REQUIREMENT -> Format everything from the start of the records down to the line containing "Viewport: 1223px width, 695px" as a two-column CSV, with columns named request and answer and one row per request. Put each request's text and its answer in a single quoted field, replacing line breaks with spaces.

Records pointing to words and elements:
# # # # # # #
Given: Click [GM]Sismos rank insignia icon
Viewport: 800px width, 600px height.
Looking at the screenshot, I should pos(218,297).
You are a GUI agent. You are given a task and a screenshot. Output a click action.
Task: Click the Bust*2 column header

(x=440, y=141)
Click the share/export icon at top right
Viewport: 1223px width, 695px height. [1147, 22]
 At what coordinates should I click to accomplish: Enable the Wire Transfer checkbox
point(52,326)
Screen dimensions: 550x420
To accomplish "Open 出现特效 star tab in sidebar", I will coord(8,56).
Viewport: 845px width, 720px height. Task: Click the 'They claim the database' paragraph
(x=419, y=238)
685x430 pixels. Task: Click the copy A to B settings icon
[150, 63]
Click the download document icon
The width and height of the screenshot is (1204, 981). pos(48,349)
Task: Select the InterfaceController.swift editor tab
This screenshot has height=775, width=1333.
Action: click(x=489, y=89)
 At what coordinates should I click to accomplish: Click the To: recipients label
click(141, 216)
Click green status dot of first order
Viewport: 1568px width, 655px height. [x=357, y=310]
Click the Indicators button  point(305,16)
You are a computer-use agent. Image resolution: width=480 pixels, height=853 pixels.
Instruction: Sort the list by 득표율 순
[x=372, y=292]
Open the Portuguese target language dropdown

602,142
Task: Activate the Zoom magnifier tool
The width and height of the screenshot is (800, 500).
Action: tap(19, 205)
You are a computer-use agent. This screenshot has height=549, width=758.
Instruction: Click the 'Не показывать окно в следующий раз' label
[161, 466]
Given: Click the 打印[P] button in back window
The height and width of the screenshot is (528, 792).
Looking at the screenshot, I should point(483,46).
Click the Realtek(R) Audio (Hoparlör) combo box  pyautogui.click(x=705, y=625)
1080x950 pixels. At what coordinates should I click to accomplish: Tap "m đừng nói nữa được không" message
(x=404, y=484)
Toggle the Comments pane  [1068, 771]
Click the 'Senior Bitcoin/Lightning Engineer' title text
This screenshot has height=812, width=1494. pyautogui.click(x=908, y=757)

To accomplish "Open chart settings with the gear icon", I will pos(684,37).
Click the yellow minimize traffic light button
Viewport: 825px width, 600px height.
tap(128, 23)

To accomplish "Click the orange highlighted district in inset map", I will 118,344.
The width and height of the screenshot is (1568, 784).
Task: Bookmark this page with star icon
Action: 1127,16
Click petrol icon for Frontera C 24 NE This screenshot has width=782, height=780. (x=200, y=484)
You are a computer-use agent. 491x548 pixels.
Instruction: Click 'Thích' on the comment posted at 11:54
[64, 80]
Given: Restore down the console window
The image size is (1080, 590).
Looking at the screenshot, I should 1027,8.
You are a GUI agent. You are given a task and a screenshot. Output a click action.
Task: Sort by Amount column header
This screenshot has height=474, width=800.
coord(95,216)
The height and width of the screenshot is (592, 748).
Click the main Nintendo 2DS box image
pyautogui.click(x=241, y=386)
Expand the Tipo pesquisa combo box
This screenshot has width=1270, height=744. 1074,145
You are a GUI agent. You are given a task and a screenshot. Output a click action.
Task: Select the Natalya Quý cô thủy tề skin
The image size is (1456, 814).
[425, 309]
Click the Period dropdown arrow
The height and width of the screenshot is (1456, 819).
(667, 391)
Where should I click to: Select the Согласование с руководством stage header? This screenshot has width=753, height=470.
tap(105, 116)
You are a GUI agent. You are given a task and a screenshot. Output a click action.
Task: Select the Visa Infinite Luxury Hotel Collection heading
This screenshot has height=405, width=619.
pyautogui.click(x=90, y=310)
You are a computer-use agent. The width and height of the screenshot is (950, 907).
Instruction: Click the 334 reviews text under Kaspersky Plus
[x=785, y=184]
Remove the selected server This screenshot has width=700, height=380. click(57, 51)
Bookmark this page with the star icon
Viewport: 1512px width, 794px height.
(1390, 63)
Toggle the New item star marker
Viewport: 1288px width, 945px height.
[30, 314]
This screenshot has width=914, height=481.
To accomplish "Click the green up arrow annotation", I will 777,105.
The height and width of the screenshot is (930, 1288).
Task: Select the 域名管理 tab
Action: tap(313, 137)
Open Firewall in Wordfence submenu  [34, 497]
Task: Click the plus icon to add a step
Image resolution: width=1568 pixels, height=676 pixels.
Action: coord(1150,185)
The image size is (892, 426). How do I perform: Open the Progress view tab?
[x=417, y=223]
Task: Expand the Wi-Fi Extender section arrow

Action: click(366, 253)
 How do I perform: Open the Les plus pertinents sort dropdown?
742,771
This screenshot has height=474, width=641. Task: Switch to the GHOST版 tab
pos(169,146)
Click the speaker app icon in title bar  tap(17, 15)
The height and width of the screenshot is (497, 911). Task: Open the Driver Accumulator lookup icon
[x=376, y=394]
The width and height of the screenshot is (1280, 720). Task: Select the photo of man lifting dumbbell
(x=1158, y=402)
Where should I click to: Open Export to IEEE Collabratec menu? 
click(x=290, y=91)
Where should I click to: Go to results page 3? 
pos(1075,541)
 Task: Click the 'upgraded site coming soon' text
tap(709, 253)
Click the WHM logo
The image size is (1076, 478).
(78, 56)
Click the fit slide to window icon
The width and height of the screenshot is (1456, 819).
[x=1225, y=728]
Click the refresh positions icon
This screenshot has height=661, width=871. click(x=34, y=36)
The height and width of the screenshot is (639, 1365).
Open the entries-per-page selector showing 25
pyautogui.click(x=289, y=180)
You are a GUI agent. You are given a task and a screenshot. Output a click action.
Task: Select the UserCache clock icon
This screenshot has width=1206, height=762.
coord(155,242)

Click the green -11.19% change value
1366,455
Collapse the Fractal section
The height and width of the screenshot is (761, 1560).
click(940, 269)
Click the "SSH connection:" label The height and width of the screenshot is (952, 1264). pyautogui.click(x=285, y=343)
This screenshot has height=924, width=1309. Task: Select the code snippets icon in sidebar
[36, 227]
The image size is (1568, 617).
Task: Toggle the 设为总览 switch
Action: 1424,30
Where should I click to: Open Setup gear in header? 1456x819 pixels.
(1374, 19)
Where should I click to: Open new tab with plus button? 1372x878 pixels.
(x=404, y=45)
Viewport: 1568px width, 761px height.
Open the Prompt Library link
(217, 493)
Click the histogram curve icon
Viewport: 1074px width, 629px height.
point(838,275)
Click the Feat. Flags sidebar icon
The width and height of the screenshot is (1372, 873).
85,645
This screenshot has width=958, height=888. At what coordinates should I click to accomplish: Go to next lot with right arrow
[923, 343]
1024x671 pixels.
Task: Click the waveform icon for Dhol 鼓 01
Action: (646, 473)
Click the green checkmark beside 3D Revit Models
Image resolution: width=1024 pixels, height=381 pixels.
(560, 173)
# # # # # # #
COMPLETED EXERCISE ->
request,answer
"Given: Click [GM]Sismos rank insignia icon Viewport: 800px width, 600px height.","Looking at the screenshot, I should pos(218,297)."
"You are a GUI agent. You are given a task and a screenshot. Output a click action. Task: Click the Bust*2 column header","(x=440, y=141)"
"Click the share/export icon at top right","Viewport: 1223px width, 695px height. [1147, 22]"